Easy fitting variation with cowl neckline, hem band and puffed sleeves

(My mannequin has no arms, and no buttocks of which to speak - this one was just hanging off it and it looked quite limp - so you've got me instead)



The Construction

I've made enough knit fabric projects to know my sewing preferences now. Everything is cut with a 1.5cm seam allowance, sewn with a basic zig zag (pressure foot pressure down to 0 or 1, regular foot), then trimmed slightly and the edges are overcast using my regular sewing machine. The seams are robust, pretty and really easy to handle. My hems are folded once, zig zagged and trimmed.

The only problem with the construction is that this is very thread-consuming and I had to get a bit creative when the gutterman spools kept running out. I switched to moon thread for one t-shirt, which also worked well.

Now might be a good time to talk about my favourite way of constructing a t-shirt. Not being one to follow instructions, I don't know if other people do it like this at home. It is one of several methods I've seen on RTW so it can't be that bad. The main principle is to sew as much flat stuff as possible.
  1. Sew sleeve hems
  2. Sew one shoulder
  3. Sew neckband to neckline (or finish to one's own taste)
  4. Sew the other shoulder
  5. Sew in sleeves
  6. Sew side seams and sleeve seams
  7. Hem t-shirt
The neckline...well the neckline is the difficult bit. I like to sew it in like this (i.e. flat) because I get more control.  But it takes practice to apply the same level of appropriate tension along the whole neckline. Sometimes it feels like you need 3 hands to make it work. Though you can get away with using very few pins (if any).

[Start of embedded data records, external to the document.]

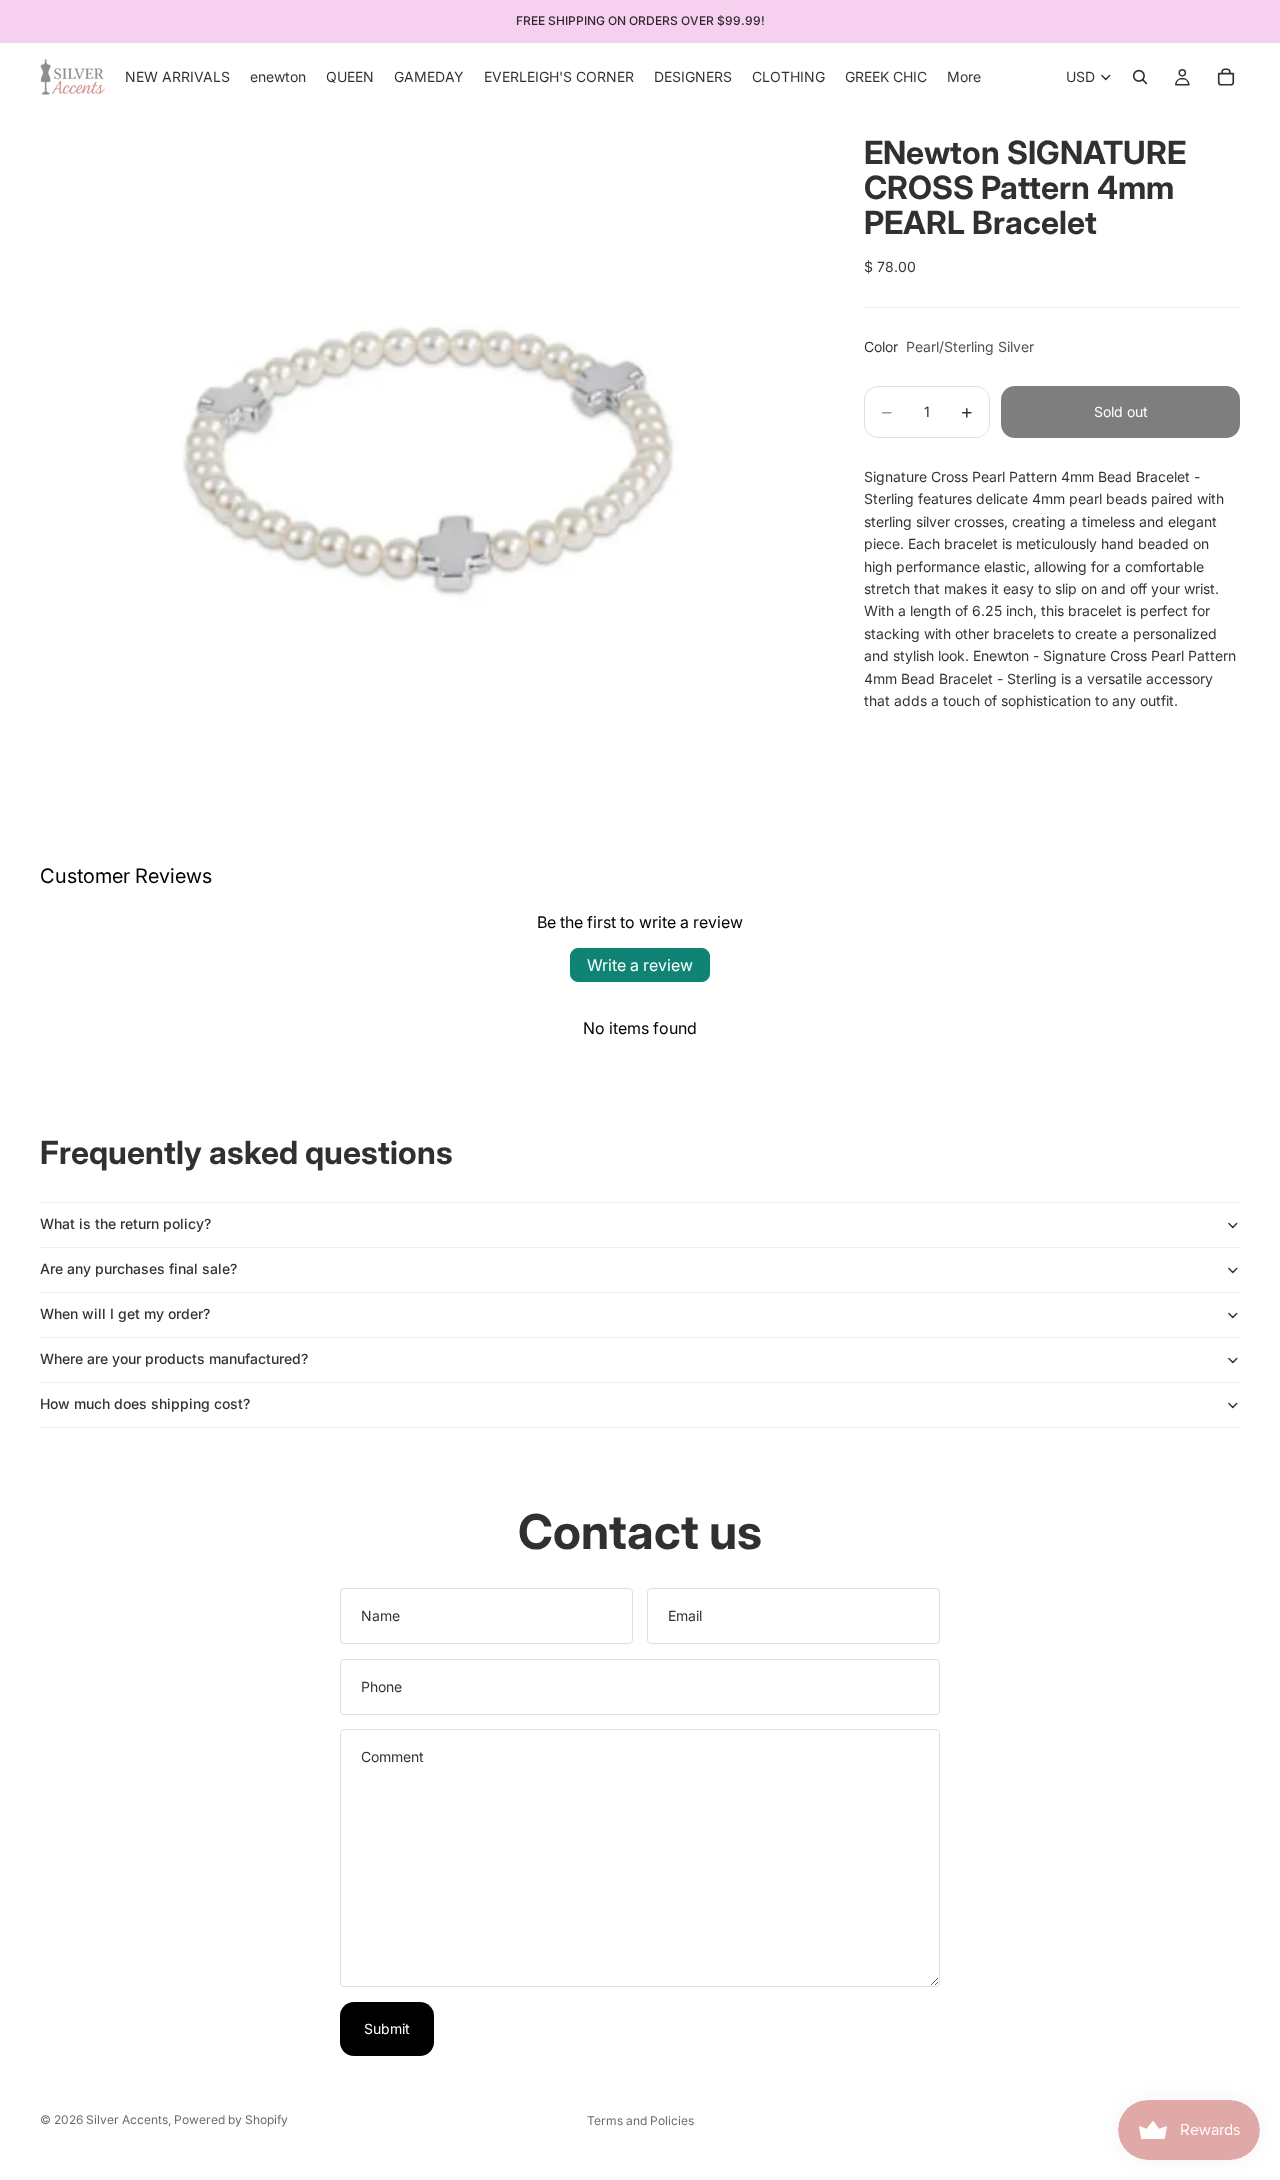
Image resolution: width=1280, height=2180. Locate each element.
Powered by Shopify (231, 2119)
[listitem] (964, 77)
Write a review (640, 965)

Some methods say to  have your neckline ready as an enclosed circle (both shoulder seams already sewn), and your neckband as a closed loop - and stitch one loop to the other. I don't like this for various reasons. Today's main reason is that it's particularly difficult to judge how to ease the neckband evenly into the neckline. Your neckband is probably divided into quarters, but your neckline isn't a perfect circle. Your shoulder seams aren't opposite each other in a perfect circle, so the length between them via the front and via the back are different. It means that your front edge would be too tight, and your back neckline would be saggy.

I try to avoid the latter method (in the round?) but it does prove useful at times. For instance, I made a mistake on the neckline of one t-shirt: cut a neckband too short and stretched it too much when sewing it in flat. It made the neck hole too small, choked me slightly and the t-shirt kept creeping up my neck - pulling the shoulders and the rest of the shirt out of line. After finishing the t-shirt, I cut out the neckband and reinserted a bigger one (in the round) - which has made everything much better. Sometimes fit issues in knit projects (in particular) are due to the construction/fabric and not the pattern.

Neckline - Before (creeping up my neck because it's too tight - see drag lines and shoulder seams)

Neckline - After

Anyway, I made about 6 t-shirts in total. Three were basic slim tees that I can wear as vests, and the others were slight variations in style. Hopefully these will be seeing a lot of use for a while to come.